Na visão de Chilton, existem duas grandes vertentes para a compreensão acerca da política. De um lado, é entendida como uma luta pelo poder, entre pessoas que desejam manter-se no poder. De outro, a política é vista como cooperação, ou seja, como práticas sociais visando resolver conflitos de interesses e poder econômico.  Fazer política é, sem sombras de dúvidas, saber jogar com a linguagem, com o discurso, sob viés ideológico. Tudo que é ideológico, segundo Bakhtin, é prenhe de significado. Pardo Abril assegura que a linguagem é um sistema simbólico, tendo em vista que os seus modos de significação são sempre amplificados. É o caso, por exemplo, do discurso multimodal, visto como uma nova forma de compreender a realidade social.

A abordagem analítica de discurso político tem recebido atenção de estudiosos nacionais e internacionais. As pesquisas nessa área têm como objetivo revelar princípios ideológicos, materializados nos textos orais e escritos. O discurso enquanto ideologia é compreendida, conforme Van Dijk, Fiske e Taylor, Ratner, como uma forma de cognição social. Van Dijk assevera que a ideologia é compreendida como uma estrutura cognitiva complexa que detém o controle na formação, transformação e aplicação de outros tipos de cognição social, incluindo conhecimento, opiniões, posturas, representações sociais como preconceitos sociais etc. Trata-se, então, de uma estrutura que traz em seu bojo, valores, crenças, identidades, para favorecer interesses de grupos específicos ou instituições. A cognição política, a luz de Van Dijk, seria a interface entre as dimensões pessoal e coletiva da política e do discurso político, ou seja, envolve tanto a cognição pessoal quanto coletiva, incluindo as crenças pessoais dos atores políticos.
□ □ □ □
▶ PROBLEMAS A RESOLVER:
1) Relacione todos os autores mencionados no texto sobre discurso político, citando cada nome uma única vez.
2) Dê continuidade ao texto sobre discurso político a partir da última frase apresentada.

(Registros armazenados)
□ □ □ □
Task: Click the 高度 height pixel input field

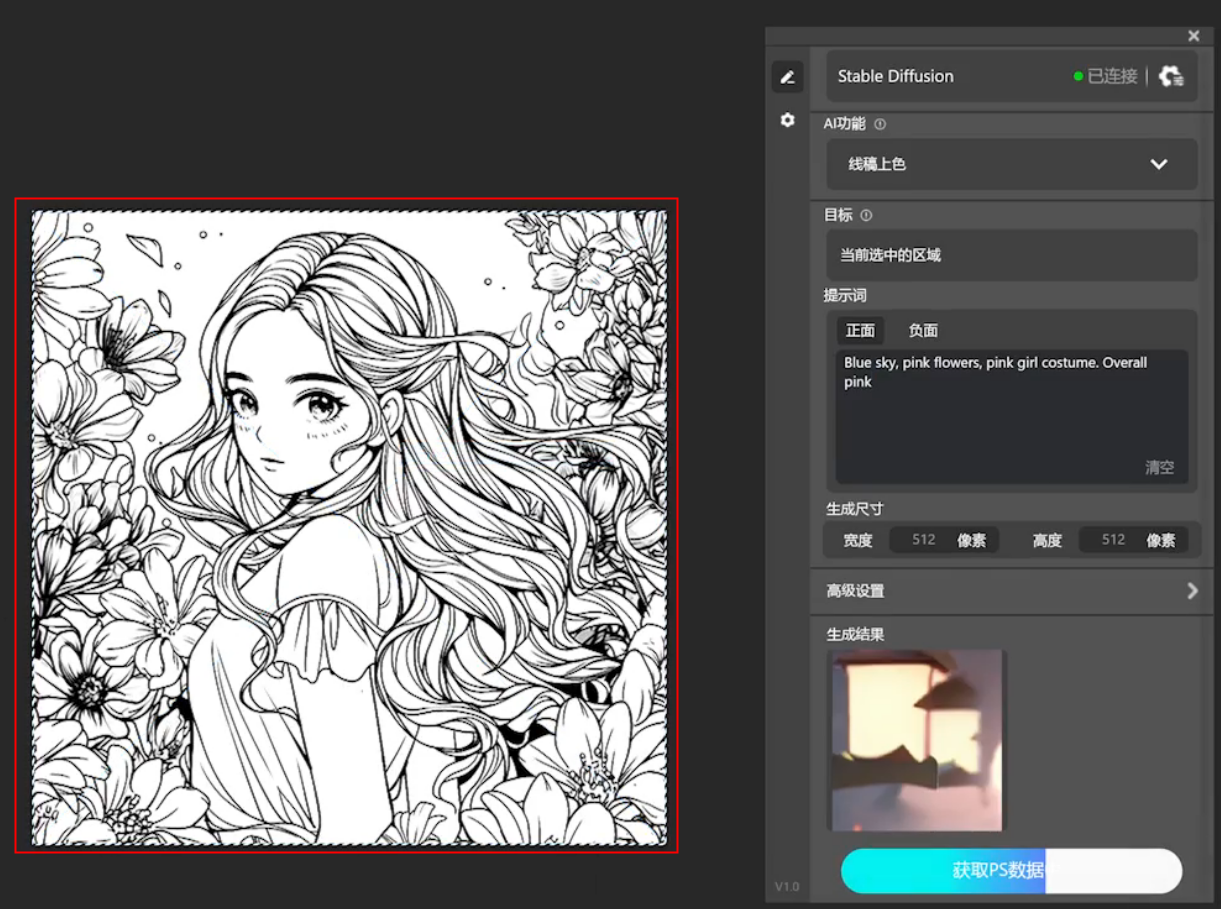Action: [x=1113, y=540]
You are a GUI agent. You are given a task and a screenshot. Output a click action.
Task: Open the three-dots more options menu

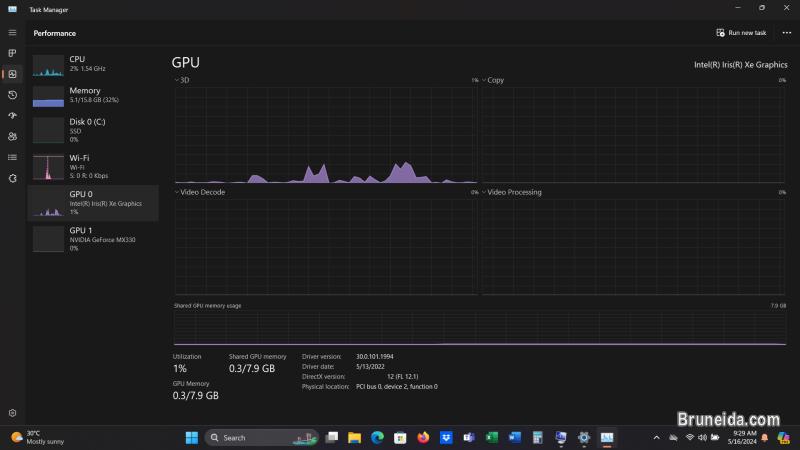[x=786, y=32]
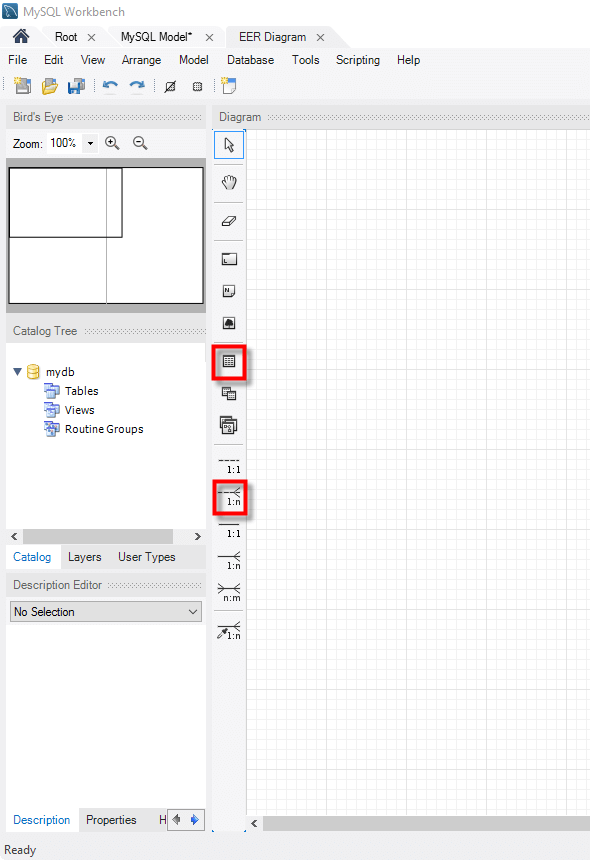The height and width of the screenshot is (860, 590).
Task: Open the No Selection combo box
Action: (106, 612)
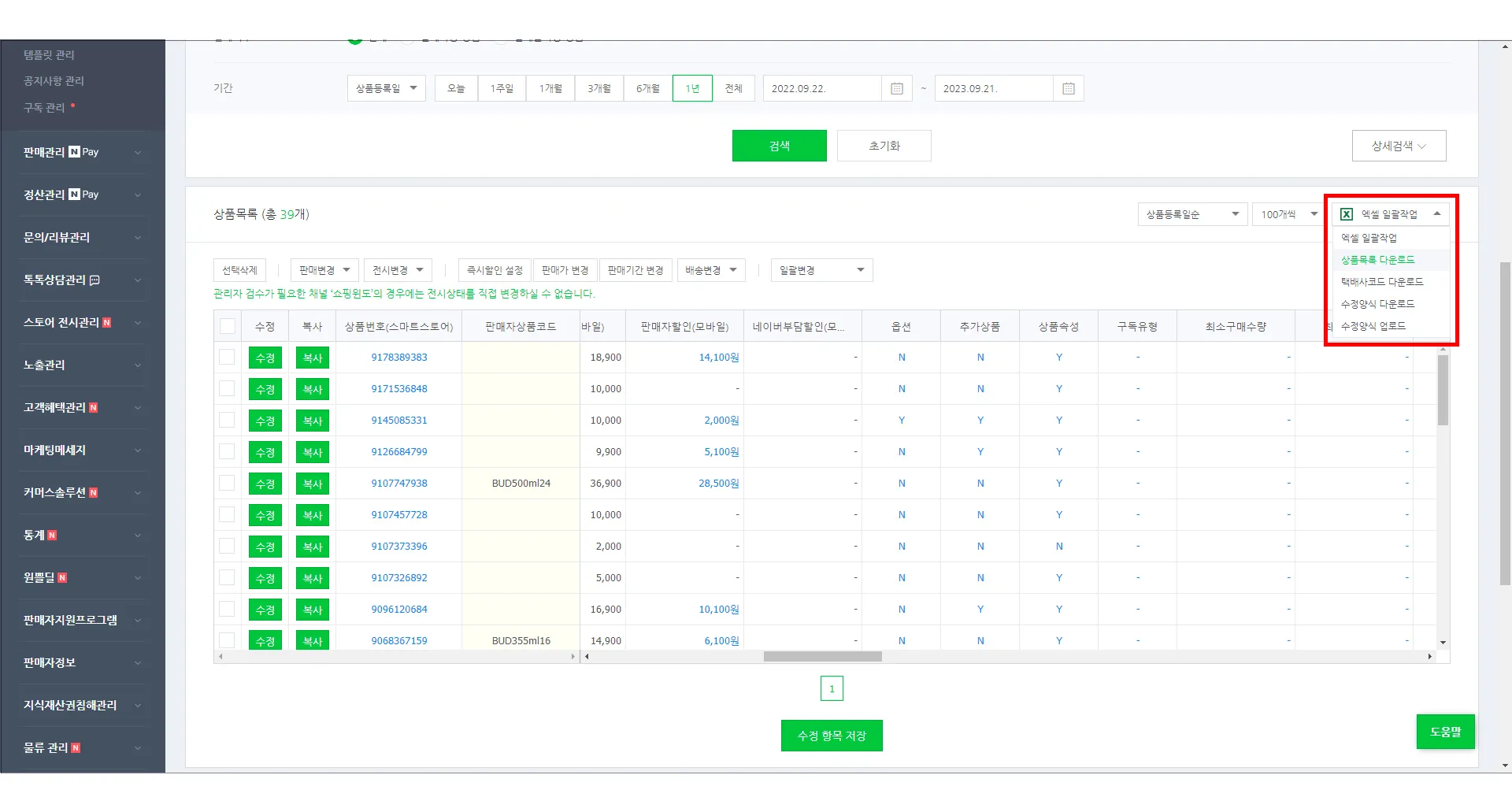Click the 수정 항목 저장 button
1512x812 pixels.
click(832, 736)
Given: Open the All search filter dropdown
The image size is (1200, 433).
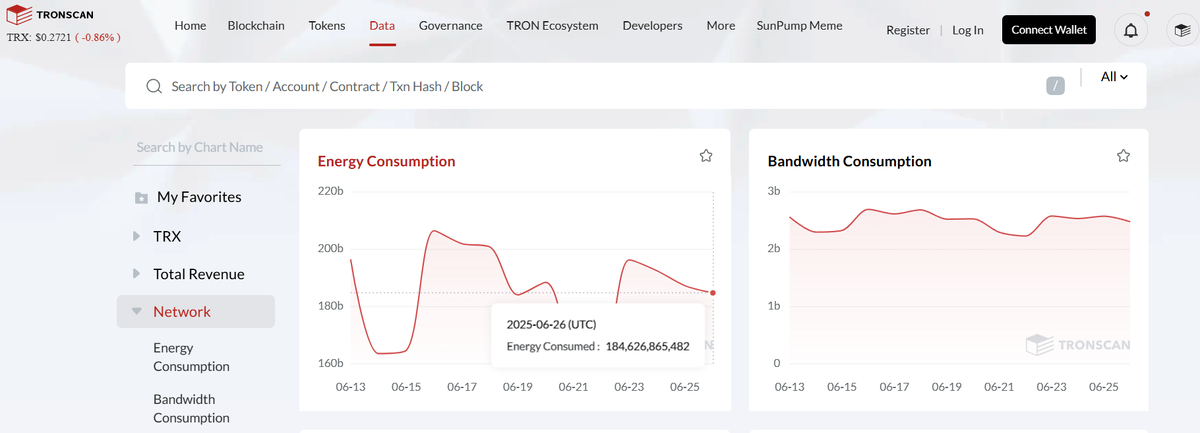Looking at the screenshot, I should (x=1114, y=77).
□ □ □ □
▶ RESPOSTAS POR ITEM:
1) Chilton, Bakhtin, Pardo Abril, Van Dijk, Fiske, Taylor, Ratner

2)
Ao analisar um texto (oral ou escrito), por exemplo, é preciso considerar as relações de poder existentes, isto é, se elas estão sendo reproduzidas, reestruturadas no discurso ou se elas estão sendo desafiadas, isto é, se elas contrariam as ordens de discurso existentes. As práticas discursivas, a produção, a distribuição e o consumo de textos são tidos como aspecto da luta hegemônica, contribuindo em graus variados para a reprodução ou transformação. Texto pode trazer mudança em nosso conhecimento, em nossas crenças, etc. Fairclough assegura que o texto pode iniciar guerras, bem como contribuir para mudar o mundo material, relações industriais, educação, e assim por diante.

A abordagem da análise de discurso político é uma rica ferramenta para ser trabalhada nas escolas, incluindo a análise das notícias que são propagadas diariamente em todo o mundo, desde as grandes empresas de comunicação e big techs como o Google e o Meta, até os discursos de líderes políticos. Desde as eleições 2018 e 2022, no Brasil, as empresas de tecnologias digitais têm sido insanas: conteúdos selecionados, violação de privacidade, modulação de algoritmos do instagram para direcionamento de notícias falsas. Os propagandistas de plantão trabalharam com disparos massivos de mensagens contraditórias, por meio de milhares de dados de uso frequente de redes sociais. 

Recentemente foi publicado um estudo da Organização para Cooperação e Desenvolvimento Econômico (OCDE), revelando que 67% dos jovens brasileiros de 15 anos não conseguem diferenciar se uma notícia é fato ou opinião. A Base Nacional Comum Curricular (BNCC) prevê uma educação política nas escolas como forma de desenvolver o senso crítico sobre qualquer conteúdo, seja ele informativo ou falso. A fala do garoto A-Xii gerou grande repercussão nas redes sociais – mesmo não sendo falsa, sinalizando, por parte das empresas de tecnologia de comunicação, interesse político na disseminação do conteúdo da mensagem.

Para finalizar, defendo um debate amplo nas escolas sobre as abordagens de análise linguística e produções de textos com base no uso ético das tecnologias da informação e comunicação (TDIC). É urgente que saibamos reconhecer quais e como os discursos são construídos e por qual razão. Nos dizeres de Madison, trata-se de um comprometimento ético-moral e bem-estar humano.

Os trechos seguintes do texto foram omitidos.